Unlike retrospective external control arms, commonly derived from electronic health records or historical trial datasets, the ProECA is embedded prospectively within routine clinical care. Central to this approach is the company’s Kaleido Registry™, an AI-enabled, human-curated data platform integrated across a network of more than 1,000 oncologists. To date, over 13,000 patients have consented to participate. Data capture is structured to align with the methodological standards of interventional trials, including prospective eligibility screening, systematic biomarker testing, and standardized imaging schedules to support endpoint assessment.

The developers of the platform suggest that the approach could reduce patient enrollment requirements for interventional arms by as much as 50%, shorten development timelines by 6–12 months, and yield significant cost efficiencies. Importantly, the ProECA design aspires to create a living synthetic control arm that can evolve alongside ongoing trials, potentially increasing both statistical power and external validity.

Early deployments of the ProECA are underway in collaboration with pharmaceutical partners. While the model is currently being applied in early-phase oncology studies, proponents anticipate its eventual integration into regulatory-grade submissions. If validated, this approach could expand access to trial participation, particularly in community settings where the majority of cancer patients are treated but historically underrepresented in research.

Commenting on the launch, Mark Lee, M.D., Ph.D., Co-Founder and CEO of N-Power Medicine, described the effort as a step toward an ecosystem where “every cancer patient can participate in research.”

Geoffrey Duyk, M.D., Ph.D., CEO of Grove Biopharma, noted that the generation of trial-quality controls directly from real-world practice may represent a more efficient path “from discovery to delivery” in oncology drug development.

* Record set *
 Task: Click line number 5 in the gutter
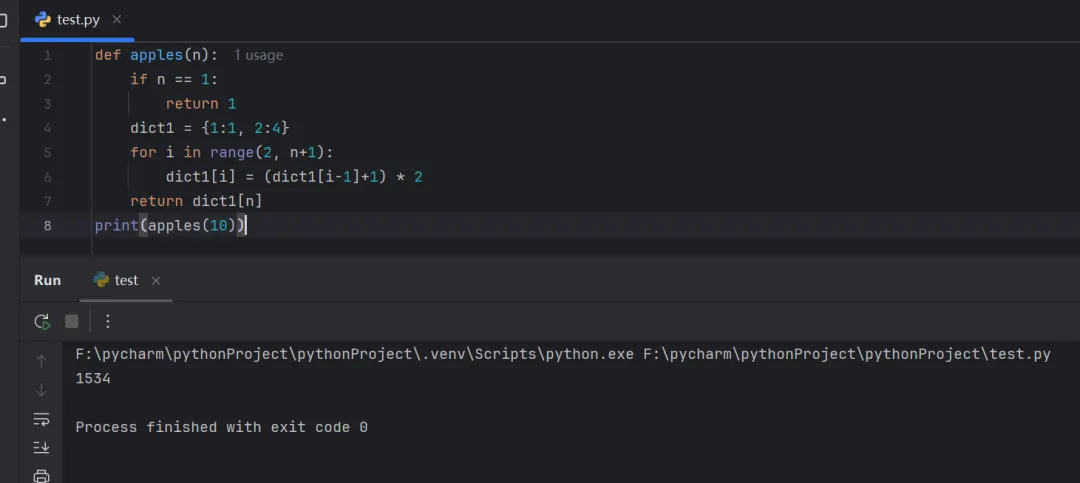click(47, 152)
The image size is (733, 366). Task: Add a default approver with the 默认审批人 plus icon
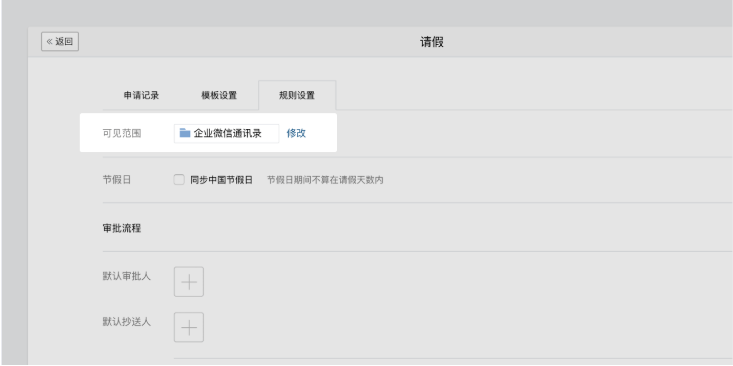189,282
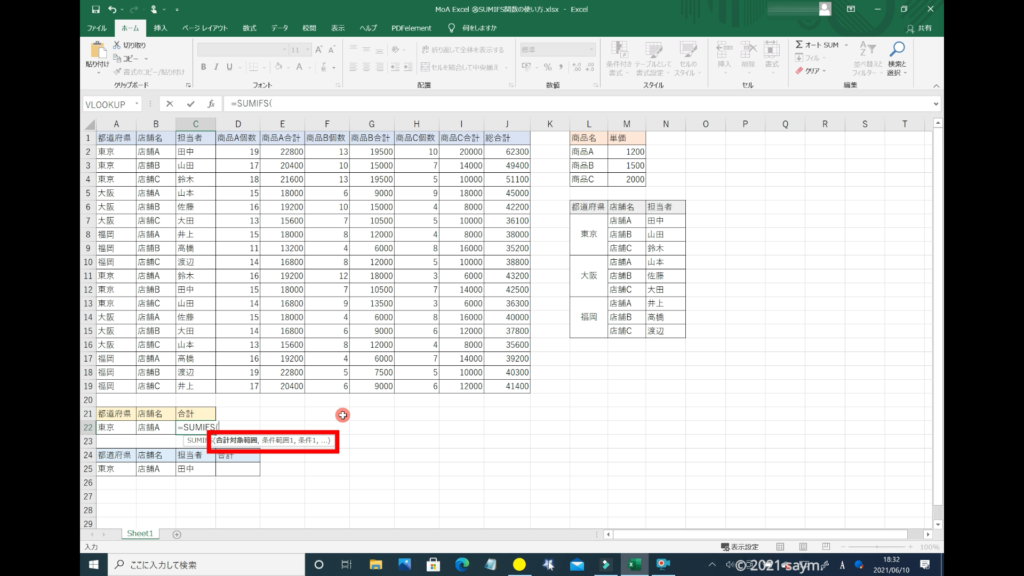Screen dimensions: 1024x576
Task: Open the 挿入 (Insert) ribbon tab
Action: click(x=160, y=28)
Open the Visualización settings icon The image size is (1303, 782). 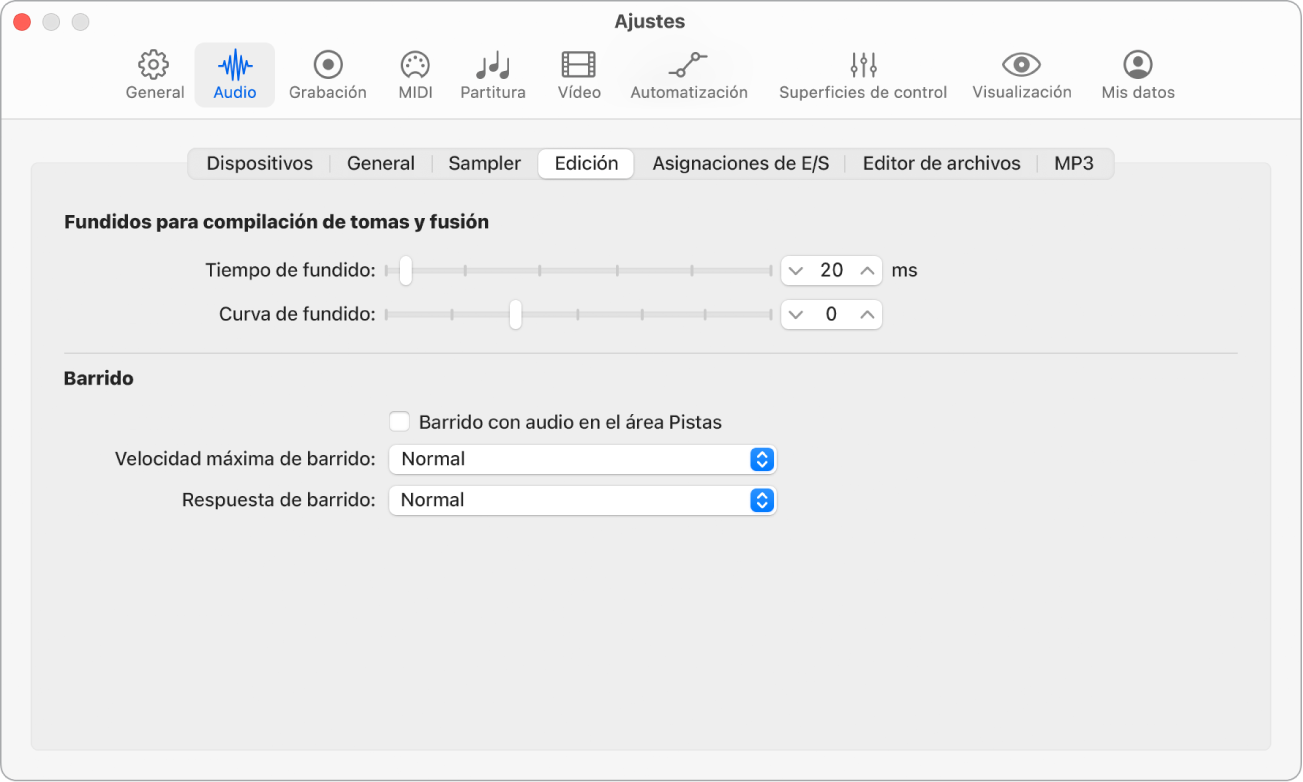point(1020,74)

* Task directions *
Write out everything in the ProECA passage above from "Early deployments of" down to "underrepresented in research.", word for word.

* Answer to the exercise *
Early deployments of the ProECA are underway in collaboration with pharmaceutical partners. While the model is currently being applied in early-phase oncology studies, proponents anticipate its eventual integration into regulatory-grade submissions. If validated, this approach could expand access to trial participation, particularly in community settings where the majority of cancer patients are treated but historically underrepresented in research.